**Exercise aim**
Translate this sentence from the biscuit recipe into Spanish: "For me, nothing beats a warm biscuit slathered with butter and strawberry jam."

**Document text**
+ + + +

Southern-Style Buttermilk Biscuits
Learn the secrets of making southern-style buttermilk biscuits that bake up tall, fluffy, and light as a cloud. Homemade bread in 20 minutes or less!
*This buttermilk biscuit recipe originally published on September 15, 2016. I thought it was about time it was updated. So, I’ve added a video and answers to some frequently asked questions. Hopefully, you’ll enjoy these buttermilk biscuits as much as my family and I do!*
This is a sponsored post, written by me and created in partnership with White Lily Flour. All opinions expressed herein are straight from my heart.
I may not have been born in the south, but you’d never know it by the way I bake biscuits.
Much of the credit goes to my husband. He’s not a southerner either, but he is truly a connoisseur of buttermilk biscuits. Actually, he’s a lover of all kinds of southern comfort food, but biscuits are a top favorite for him. And one he craves on a weekly basis.
Almost every Saturday, from the time we were first married, he’s begged me to make biscuits for his breakfast. And since I love to bake, I always do it.
Honestly, it’s not just because I love to bake. It’s also because biscuits are so quick and easy. They’re a quick bread, so similar to waffles or scones or cornbread, they whip up in a snap.
He loves to make breakfast sandwiches with them, but he’s also been known to slap a piece of fried chicken in there with some cole slaw.
For me, nothing beats a warm biscuit slathered with butter and strawberry jam.
I can remember years ago, back in my architecture days, I had a client who was from South Carolina. Whenever we would have project meetings, she would always put out freshly made biscuits and jam for all the designers and contractors to nibble on while we talked business.

+ + + +

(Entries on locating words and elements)
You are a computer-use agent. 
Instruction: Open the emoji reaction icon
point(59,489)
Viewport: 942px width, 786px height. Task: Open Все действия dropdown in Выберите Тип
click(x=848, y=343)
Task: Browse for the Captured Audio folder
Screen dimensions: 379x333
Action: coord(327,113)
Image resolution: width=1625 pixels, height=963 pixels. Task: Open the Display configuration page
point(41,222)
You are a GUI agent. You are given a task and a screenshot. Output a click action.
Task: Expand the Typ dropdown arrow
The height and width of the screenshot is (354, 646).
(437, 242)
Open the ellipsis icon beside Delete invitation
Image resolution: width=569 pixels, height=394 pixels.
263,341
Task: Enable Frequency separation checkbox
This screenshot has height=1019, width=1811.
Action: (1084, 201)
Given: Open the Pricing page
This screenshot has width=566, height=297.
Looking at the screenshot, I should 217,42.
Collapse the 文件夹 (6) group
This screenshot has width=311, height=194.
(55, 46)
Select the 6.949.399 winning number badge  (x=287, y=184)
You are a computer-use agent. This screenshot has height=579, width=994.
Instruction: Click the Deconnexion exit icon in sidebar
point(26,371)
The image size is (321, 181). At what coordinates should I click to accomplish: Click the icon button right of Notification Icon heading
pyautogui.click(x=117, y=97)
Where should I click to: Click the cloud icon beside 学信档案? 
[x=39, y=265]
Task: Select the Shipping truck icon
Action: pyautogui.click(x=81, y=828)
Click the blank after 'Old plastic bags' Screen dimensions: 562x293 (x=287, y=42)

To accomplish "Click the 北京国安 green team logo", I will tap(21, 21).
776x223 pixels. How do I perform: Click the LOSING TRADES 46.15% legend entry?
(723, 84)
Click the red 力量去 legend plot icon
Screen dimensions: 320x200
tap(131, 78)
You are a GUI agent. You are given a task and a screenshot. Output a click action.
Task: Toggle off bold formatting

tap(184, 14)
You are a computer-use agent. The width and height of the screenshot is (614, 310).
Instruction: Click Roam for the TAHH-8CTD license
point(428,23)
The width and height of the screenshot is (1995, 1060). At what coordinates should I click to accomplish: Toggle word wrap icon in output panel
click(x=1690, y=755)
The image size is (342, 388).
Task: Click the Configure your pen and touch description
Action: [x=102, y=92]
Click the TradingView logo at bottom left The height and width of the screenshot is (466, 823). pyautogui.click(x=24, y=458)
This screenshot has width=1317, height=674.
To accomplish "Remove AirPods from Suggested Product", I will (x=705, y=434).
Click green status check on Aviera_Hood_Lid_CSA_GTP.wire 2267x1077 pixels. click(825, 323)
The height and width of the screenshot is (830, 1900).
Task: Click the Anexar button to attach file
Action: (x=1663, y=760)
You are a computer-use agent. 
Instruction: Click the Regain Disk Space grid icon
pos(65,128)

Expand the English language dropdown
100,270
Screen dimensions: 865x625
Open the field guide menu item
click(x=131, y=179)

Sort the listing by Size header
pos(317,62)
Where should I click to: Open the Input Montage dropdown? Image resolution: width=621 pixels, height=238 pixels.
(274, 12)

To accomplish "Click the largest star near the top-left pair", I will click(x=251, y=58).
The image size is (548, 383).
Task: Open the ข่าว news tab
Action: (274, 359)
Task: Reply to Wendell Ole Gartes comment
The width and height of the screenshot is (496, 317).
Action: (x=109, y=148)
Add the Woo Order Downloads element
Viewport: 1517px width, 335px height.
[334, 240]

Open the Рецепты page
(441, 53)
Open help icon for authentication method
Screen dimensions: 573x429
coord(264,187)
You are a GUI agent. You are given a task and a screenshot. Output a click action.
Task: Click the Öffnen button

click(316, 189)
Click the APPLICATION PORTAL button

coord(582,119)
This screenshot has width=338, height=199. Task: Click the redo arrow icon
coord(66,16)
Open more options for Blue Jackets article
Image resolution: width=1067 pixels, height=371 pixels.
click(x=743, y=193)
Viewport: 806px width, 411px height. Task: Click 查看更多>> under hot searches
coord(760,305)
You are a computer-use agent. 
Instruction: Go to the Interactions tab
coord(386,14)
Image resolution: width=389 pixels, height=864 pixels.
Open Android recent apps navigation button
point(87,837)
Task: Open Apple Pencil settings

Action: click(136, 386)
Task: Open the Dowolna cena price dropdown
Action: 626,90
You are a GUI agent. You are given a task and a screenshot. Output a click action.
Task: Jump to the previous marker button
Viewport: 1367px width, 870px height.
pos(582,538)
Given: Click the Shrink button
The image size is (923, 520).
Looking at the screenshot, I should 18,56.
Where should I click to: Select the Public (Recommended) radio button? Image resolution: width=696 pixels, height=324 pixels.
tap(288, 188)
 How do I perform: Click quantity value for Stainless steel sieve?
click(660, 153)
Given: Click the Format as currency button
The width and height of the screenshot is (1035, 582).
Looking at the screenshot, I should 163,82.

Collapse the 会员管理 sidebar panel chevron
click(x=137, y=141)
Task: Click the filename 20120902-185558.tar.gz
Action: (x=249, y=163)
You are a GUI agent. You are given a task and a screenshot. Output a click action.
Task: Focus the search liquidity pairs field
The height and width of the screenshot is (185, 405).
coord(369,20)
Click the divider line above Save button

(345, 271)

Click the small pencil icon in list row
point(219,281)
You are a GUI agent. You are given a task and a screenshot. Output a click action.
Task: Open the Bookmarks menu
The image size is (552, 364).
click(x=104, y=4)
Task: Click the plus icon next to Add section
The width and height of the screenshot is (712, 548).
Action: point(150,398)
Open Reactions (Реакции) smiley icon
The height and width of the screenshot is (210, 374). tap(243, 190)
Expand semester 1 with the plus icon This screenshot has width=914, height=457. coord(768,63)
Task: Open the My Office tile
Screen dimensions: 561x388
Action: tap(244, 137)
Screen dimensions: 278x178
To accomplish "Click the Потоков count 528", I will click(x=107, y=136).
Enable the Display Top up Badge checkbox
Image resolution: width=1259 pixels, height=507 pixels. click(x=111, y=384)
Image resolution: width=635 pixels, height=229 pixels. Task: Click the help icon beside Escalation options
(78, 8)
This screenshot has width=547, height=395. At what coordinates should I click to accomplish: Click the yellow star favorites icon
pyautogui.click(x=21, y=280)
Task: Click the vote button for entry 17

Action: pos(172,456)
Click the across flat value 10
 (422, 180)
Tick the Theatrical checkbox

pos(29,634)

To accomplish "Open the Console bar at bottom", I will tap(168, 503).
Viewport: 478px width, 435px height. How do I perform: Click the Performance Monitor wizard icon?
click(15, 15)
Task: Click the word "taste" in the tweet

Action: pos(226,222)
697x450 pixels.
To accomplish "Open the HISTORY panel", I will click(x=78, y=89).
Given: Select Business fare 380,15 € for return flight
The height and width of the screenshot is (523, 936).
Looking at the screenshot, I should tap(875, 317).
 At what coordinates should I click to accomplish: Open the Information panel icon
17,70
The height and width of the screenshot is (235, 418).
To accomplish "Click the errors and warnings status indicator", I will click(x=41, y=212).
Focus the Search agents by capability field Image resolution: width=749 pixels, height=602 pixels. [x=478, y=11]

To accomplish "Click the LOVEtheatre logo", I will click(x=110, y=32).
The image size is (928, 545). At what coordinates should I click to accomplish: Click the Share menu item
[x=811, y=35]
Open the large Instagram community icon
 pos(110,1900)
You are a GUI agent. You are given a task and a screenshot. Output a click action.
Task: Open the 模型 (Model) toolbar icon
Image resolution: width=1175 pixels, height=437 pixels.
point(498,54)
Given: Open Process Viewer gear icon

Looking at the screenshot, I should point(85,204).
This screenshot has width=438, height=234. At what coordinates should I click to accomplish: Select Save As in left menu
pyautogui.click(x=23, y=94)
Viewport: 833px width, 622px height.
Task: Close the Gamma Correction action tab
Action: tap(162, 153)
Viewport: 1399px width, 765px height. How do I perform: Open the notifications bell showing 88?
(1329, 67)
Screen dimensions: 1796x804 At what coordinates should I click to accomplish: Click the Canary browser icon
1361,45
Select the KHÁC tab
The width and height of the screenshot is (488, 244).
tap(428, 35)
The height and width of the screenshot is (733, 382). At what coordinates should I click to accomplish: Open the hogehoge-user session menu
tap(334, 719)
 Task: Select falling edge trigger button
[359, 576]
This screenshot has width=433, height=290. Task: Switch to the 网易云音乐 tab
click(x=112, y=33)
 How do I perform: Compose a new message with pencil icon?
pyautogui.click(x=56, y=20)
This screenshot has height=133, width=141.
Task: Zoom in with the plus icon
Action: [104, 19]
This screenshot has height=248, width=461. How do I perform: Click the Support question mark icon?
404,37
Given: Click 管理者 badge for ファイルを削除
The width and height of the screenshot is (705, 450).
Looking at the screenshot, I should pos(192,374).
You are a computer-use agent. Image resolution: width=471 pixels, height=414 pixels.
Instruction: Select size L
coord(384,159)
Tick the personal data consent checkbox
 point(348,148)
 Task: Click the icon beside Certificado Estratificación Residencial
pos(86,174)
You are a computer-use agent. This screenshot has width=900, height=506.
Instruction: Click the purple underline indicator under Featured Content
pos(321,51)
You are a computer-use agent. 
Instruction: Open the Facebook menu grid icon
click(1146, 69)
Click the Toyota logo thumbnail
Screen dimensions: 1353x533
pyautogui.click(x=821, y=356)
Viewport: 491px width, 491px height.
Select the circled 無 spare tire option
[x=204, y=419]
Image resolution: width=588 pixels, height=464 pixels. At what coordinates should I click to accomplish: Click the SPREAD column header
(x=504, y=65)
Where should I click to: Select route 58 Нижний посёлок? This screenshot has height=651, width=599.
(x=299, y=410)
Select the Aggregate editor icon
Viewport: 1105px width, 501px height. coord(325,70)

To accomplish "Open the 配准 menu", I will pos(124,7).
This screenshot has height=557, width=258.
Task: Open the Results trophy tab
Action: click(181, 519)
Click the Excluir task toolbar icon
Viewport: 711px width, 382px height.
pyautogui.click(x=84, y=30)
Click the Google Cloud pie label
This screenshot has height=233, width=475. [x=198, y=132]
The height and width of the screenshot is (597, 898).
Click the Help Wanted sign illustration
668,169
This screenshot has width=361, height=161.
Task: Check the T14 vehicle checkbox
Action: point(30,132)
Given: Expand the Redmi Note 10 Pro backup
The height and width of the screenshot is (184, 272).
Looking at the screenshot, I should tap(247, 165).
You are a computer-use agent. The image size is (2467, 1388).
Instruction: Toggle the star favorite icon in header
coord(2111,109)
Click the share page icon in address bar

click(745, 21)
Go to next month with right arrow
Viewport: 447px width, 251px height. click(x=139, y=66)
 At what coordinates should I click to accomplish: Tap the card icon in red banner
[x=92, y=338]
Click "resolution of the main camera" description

+ + + +

**Solution to this task**
Para mí, nada supera a un panecillo caliente untado con mantequilla y mermelada de fresa.